The rest of March’s roundup of Muslim persecution of Christians around the world includes, but is not limited to, the following:
Muslim Slaughter of Christians
Unknown Middle Eastern Nation: Islamic radicals killed four workers of a Christian organization that translates and publishes Bibles during an attack on the organization’s office in a Middle Eastern nation. Wycliffe Associates issued a statement saying that the attackers shot and destroyed all the equipment in the Bible translation office, without noting the nation’s identity. Two workers were apparently killed by gunshots, while two others laid atop of the lead translator and died while “deflecting bludgeoning blows from the radicals’ spent weapons,” and managed to save his life. Several other people were also injured in the raid. The organization explained that the remaining team has vowed to re-double their effort to translate, publish and print the Gospel for the eight language communities that they had been working on.

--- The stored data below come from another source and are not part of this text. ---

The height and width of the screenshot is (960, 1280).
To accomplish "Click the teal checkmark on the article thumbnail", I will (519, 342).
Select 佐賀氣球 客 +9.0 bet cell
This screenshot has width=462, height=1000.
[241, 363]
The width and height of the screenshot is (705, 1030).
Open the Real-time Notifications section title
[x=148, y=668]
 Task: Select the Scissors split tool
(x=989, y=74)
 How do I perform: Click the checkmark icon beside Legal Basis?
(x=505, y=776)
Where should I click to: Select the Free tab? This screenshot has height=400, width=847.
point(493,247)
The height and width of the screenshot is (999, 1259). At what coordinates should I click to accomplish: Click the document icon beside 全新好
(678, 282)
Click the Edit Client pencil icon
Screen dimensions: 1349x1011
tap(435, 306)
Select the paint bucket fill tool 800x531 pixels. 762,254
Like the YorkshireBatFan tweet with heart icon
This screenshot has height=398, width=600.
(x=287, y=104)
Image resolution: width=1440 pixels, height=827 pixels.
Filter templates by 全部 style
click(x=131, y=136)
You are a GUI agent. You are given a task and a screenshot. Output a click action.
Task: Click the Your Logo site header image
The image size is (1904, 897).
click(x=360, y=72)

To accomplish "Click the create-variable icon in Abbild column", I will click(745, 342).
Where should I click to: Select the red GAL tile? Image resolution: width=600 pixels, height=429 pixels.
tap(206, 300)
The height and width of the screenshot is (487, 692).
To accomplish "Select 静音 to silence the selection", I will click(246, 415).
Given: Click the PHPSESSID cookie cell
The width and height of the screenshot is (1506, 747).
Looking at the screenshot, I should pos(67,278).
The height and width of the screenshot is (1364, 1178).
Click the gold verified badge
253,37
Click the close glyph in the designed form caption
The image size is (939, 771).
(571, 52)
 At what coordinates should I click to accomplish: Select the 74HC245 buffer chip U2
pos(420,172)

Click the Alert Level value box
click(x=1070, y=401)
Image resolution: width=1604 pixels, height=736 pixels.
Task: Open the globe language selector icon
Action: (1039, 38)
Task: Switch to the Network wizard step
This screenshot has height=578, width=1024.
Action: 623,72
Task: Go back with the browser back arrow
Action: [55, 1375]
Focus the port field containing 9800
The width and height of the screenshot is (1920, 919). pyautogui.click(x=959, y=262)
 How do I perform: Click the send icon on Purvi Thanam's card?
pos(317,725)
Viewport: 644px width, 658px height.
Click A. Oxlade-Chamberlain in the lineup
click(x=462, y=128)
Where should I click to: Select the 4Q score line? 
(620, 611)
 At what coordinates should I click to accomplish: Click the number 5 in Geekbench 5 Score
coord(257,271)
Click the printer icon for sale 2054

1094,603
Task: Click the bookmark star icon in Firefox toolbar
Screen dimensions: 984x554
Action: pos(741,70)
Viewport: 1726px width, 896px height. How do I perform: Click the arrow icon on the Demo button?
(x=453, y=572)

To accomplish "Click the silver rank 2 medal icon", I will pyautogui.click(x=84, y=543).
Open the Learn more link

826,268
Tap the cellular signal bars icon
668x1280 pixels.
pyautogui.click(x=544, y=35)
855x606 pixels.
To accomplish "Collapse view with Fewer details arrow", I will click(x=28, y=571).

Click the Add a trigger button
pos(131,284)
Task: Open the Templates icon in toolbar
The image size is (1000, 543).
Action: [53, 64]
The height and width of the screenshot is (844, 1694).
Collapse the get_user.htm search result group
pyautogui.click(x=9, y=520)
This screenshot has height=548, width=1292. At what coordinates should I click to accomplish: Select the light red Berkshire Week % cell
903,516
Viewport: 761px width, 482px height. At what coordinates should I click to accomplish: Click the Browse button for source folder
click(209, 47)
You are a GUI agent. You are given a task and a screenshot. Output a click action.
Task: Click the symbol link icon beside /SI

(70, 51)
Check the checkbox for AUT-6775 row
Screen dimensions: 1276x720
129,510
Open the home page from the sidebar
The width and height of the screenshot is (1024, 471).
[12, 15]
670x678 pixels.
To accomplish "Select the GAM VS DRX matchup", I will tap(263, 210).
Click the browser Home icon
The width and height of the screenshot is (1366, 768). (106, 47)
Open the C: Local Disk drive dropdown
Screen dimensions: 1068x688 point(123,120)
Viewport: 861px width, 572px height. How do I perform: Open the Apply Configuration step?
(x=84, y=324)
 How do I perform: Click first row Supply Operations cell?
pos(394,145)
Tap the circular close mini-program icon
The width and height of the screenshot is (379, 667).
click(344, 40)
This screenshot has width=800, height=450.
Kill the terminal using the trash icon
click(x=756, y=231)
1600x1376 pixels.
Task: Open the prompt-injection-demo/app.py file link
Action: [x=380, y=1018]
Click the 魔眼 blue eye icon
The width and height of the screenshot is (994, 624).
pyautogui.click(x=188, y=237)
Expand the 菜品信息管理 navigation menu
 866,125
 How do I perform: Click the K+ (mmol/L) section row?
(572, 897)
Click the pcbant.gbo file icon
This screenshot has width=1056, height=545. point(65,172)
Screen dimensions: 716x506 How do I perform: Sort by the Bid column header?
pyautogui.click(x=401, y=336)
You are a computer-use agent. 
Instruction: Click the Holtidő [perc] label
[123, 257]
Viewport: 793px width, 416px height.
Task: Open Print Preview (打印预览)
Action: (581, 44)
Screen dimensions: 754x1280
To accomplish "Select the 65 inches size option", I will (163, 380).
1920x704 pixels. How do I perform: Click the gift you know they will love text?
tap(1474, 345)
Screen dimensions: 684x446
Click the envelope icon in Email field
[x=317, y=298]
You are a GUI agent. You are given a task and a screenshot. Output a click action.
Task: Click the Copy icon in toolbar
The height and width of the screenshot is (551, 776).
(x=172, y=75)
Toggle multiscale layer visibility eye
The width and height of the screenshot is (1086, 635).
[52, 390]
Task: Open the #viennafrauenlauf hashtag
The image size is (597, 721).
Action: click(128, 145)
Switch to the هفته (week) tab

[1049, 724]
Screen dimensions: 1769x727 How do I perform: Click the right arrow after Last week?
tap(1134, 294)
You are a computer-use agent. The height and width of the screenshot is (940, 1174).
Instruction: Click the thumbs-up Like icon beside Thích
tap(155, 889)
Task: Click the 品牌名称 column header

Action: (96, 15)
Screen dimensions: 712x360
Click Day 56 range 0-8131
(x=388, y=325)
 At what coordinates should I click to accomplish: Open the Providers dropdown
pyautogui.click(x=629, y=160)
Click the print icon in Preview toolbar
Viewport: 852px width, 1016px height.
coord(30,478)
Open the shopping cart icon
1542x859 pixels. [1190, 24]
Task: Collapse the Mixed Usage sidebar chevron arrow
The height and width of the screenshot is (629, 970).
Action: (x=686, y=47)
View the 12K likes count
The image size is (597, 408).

Bangladesh: Two attackers with sharp weapons killed 68-year-old Hossain Ali, who converted to Christianity from Islam in 1999. ISIS claimed responsibility for the murder of the apostate from Islam in a tweet: “A security detachment from the soldiers of the Caliphate was able, by the grace of Allah the Almighty, to kill the apostate (Ali), who changed his religion and became a preacher for the polytheist Christianity,” said the statement, adding that the murder was “a lesson to others.” In recent months ISIS has said it was behind a series of attacks on religious converts and minorities in Bangladesh.
Yemen: Four Islamic gunmen attacked an old people’s home in the port of Aden, killing at least 15 people, including four Missionaries of Charity nuns of Mother Teresa. Two of the slain nuns were from Rwanda, one from India, and one from Kenya. Another nun who survived by hiding inside a fridge in a store room. The gunmen, who initially told the guard they were at the old people’s home to visit their mother, stormed into the home with rifles and opened fire. The total dead included two Yemeni women working at the facility, eight elderly residents, and a guard. The motive of the gunmen was not known. They fled after the attack.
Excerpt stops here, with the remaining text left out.